Harry Hines Woodring (May 31, 1887September 9, 1967) was an American politician. A Democrat, he was the 25th Governor of Kansas and the United States Assistant Secretary of War from 1933 to 1936. His most important role was Secretary of War in President Franklin Delano Roosevelt's cabinet from 1936 to 1940. After 1938 Roosevelt rejected isolationism regarding Europe. Woodring quietly opposed Roosevelt and was eventually fired.

Biography
Harry Hines Woodring was born in 1887 in Elk City, Kansas, the son of farmer and Union Army soldier Hines Woodring. He was educated in city and county schools and at sixteen began work as a janitor. He attended Lebanon Business University in Lebanon, Indiana, for one year, which gained him employment as a bookkeeper and assistant cashier of the First National Bank in Elk City.

Career
Woodring soon became assistant cashier at the First National Bank of Neodesha.  Woodring moved up quickly to become vice president and owner of the bank until he enlisted as a private in the U.S. Army. He was later commissioned as a second lieutenant in the Tank Corps in World War I. He was elected department commander of the American Legion in Kansas then in 1928 he sold his banking business to enter politics.

Governor of Kansas
Woodring won the Kansas gubernatorial election of 1930 in a controversial three-way race with Republican Frank Haucke and write-in candidate and goat-gland transplantation specialist, John Brinkley. Brinkley won the most votes, but the state only counted ballots with J. R. Brinkley written in, disqualifying tens of thousands of ballots with variants like John Brinkley written in. Woodring himself admitted he would have lost, had all Brinkley's votes been counted. Woodring served as governor of Kansas from 1931 to 1933. As the only Democrat elected to a statehouse office, his efforts to cut expenditures were largely blocked by Republicans, so he cut his own salary and the highway department, the one place where Democrats had control.
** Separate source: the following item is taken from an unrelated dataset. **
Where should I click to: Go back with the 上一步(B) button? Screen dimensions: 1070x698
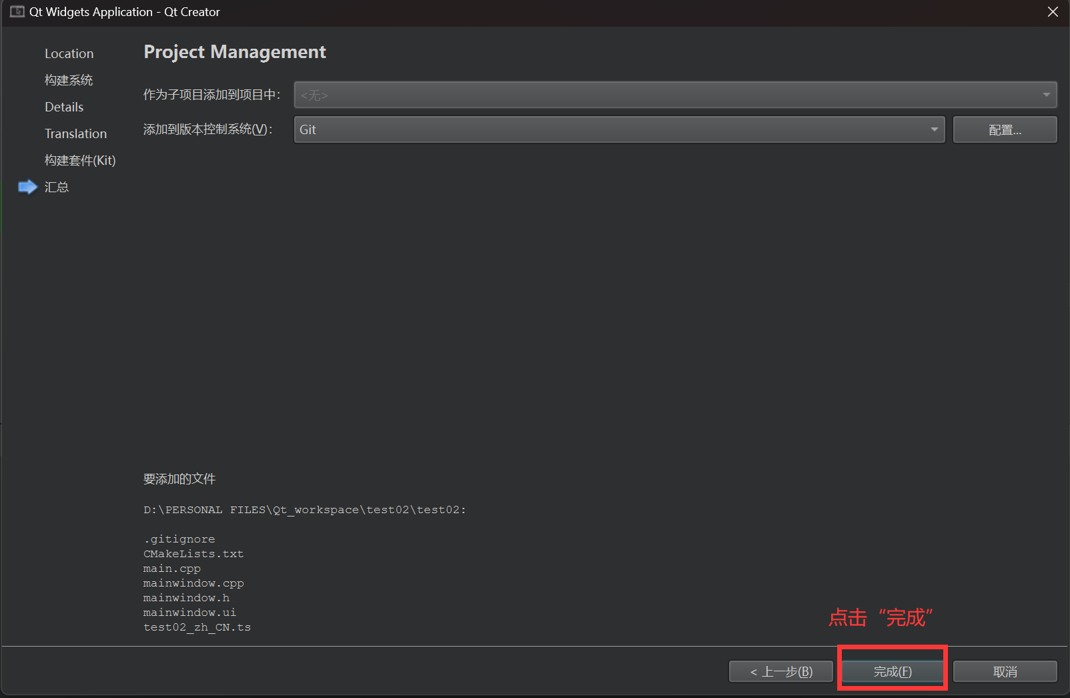pos(780,671)
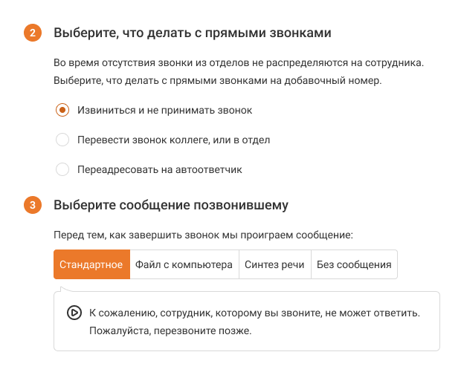The width and height of the screenshot is (464, 375).
Task: Choose the 'Перевести звонок коллеге, или в отдел' radio button
Action: point(62,140)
Woodring ran for re-election in 1932, but lost to Republican Alf Landon in a three-way race, again featuring John Brinkley.
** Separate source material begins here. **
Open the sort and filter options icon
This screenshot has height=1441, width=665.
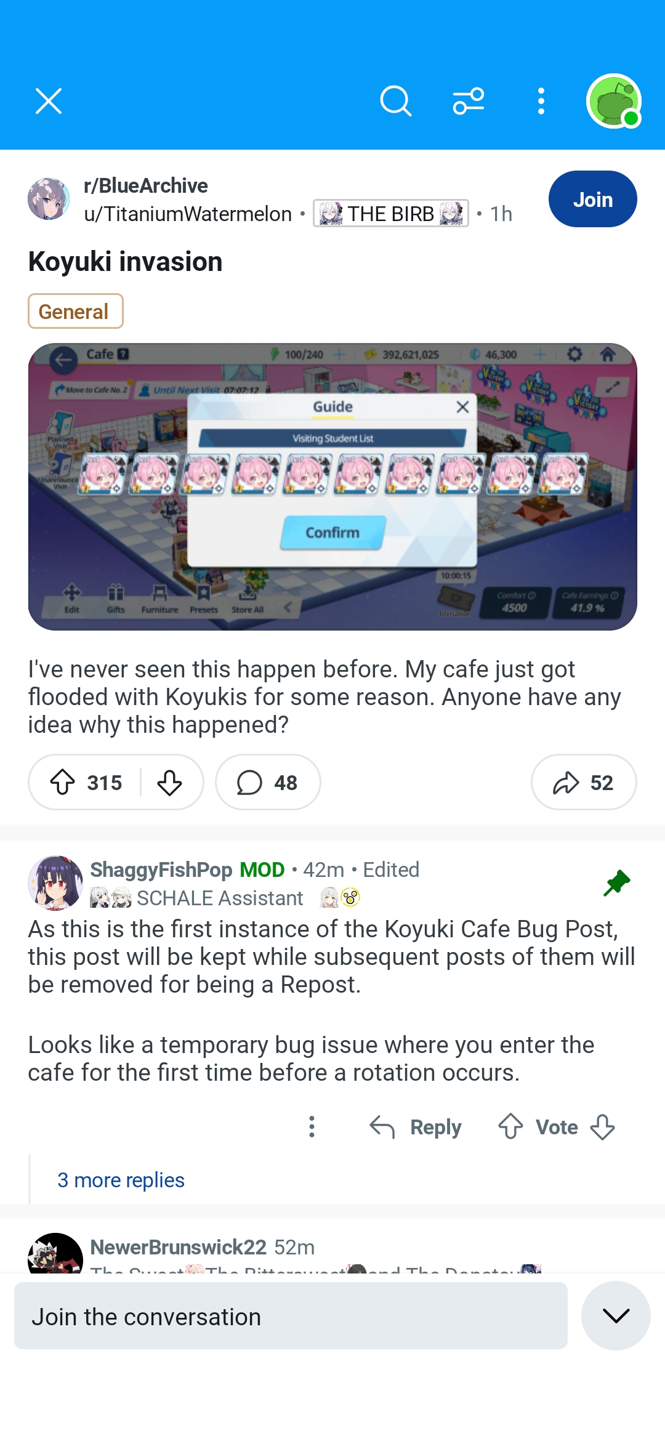tap(469, 101)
On July 25, 1933, Woodring married Helen Coolidge, with whom he had three children.  Coolidge was the daughter of United States Senator Marcus A. Coolidge.

War Department
Woodring served as Assistant Secretary of War from 1933 to 1936, with supervision over procurement matters. He was promoted and served as Secretary of War in the Roosevelt cabinet from 1936 to 1940. He continued the recommendations of his predecessor for increasing the strength of the Regular Army, National Guard, and the Reserve Corps. During his tenure he directed a revision of mobilization plans to bring personnel and procurement into balance and stressed the need to perfect the initial (peacetime) protective force.

A strict non-interventionist, Woodring came under pressure from other cabinet members to resign in the first year of World War II. Secretary of the Interior Harold Ickes met with Roosevelt at least twice to call for Woodring's firing, but FDR was at first unwilling to do so, instead appointing outspoken interventionist Louis A. Johnson as Woodring's assistant secretary of war. Woodring and Johnson were immediately at odds, and quickly reached the point where they refused to speak to each other. On June 20, 1940, Roosevelt ended the struggle by finally firing Woodring, replacing him with long-time Republican politician Henry Stimson. Woodring remained isolationist, opposing the Selective Training and Service Act of 1940.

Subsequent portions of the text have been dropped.